A DOTING mum is counting her blessings after her newborn son spent four days in intensive car and she needed six bags of blood before returning home.

Emma Rouse gave birth to Archer Christopher Rouse at Basildon Hospital on June 15, but the little bundle of joy’s arrival into the world did not go to plan.

While Emma required six bags of blood before being allowed to return home with husband Danny, their first child was in intensive care for four days.

Emma was given tablets in a failed attempt to lower her blood pressure before she was given antibiotics for sepsis, given oxygen and hooked up to a machine to take different readings of her body.

She said: “I was rushed to theatre, where they finally got Archer out by forceps. I lost a lot of blood and had three bags of blood put back into me.

“One of the nurses tried to give me Archer to hold but, as I was shaking so much, I was unable to hold him.

“The nurse said ‘the mum does not want to hold the baby’ but I wanted nothing more than to hold him. With the shaking, it would not have been safe.

“Within 10 minutes the intensive care team came to check Archer and they took him away for treatment as he had the jitters and shakes.

“Danny got to see him again before he had to leave the hospital but I did not get to see him until the following afternoon.”

Matters then went from bad to worse for Emma.

She added: “I noticed something was not right and I was still bleeding.

“None of the doctors knew what was happening and gave six different outcomes as to what the issues could be.

“I was not really with it and did not understand what was going on.

“The intensive care team asked for permission to do a brain scan on Archer as they were not happy with the readings they were getting from him.

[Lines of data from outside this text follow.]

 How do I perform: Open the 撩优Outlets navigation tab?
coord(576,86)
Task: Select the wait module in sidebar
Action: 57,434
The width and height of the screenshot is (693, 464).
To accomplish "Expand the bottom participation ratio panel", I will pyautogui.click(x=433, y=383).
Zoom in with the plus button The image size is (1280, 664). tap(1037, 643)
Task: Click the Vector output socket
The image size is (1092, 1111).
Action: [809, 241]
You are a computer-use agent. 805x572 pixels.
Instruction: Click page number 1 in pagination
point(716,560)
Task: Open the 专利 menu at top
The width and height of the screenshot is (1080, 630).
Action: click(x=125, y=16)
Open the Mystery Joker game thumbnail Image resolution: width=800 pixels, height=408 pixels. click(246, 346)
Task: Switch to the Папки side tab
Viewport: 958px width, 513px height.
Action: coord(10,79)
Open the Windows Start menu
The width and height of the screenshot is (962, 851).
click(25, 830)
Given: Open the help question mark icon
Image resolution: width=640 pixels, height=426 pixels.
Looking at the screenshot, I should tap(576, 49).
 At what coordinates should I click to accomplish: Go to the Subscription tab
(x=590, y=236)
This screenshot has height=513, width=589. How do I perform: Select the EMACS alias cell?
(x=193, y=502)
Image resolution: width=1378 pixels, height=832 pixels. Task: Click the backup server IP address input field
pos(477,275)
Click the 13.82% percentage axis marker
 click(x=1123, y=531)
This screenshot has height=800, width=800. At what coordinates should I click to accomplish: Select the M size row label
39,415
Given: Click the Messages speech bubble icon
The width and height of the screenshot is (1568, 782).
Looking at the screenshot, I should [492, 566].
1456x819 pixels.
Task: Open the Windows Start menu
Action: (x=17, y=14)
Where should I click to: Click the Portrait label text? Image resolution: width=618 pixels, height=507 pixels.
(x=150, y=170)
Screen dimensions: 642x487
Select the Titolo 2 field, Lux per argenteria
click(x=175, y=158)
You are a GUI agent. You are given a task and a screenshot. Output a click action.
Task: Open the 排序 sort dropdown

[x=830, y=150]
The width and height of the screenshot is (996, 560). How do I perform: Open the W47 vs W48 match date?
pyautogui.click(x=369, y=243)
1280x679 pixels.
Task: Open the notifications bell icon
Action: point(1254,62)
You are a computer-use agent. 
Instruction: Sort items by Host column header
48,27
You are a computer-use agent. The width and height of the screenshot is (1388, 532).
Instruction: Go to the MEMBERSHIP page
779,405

I agreed but had no idea what was happening to either of us.

“I went back into theatre, where they found the bleeding issues and resolved it. I also had to have three more bags of blood put back in me.”

Emma was in intensive care for a day and a half due to worrying readings, the blood loss and high blood pressure.

But it was her little bundle of joy’s health she was worried about.

She added: “Archer was being fed through a tube in his nose.

“He was in intensive care for four days and it was extremely frightening for us because we did not know what was happening.

“It was very frightening for Danny as he had no idea what was going on or that I had been taken back into theatre because he couldn’t stay at the hospital.”

Thankfully, Emma and Archer – who weighed 8lb 14oz when he came into the world – have made a full recovery and returned to their Benfleet home.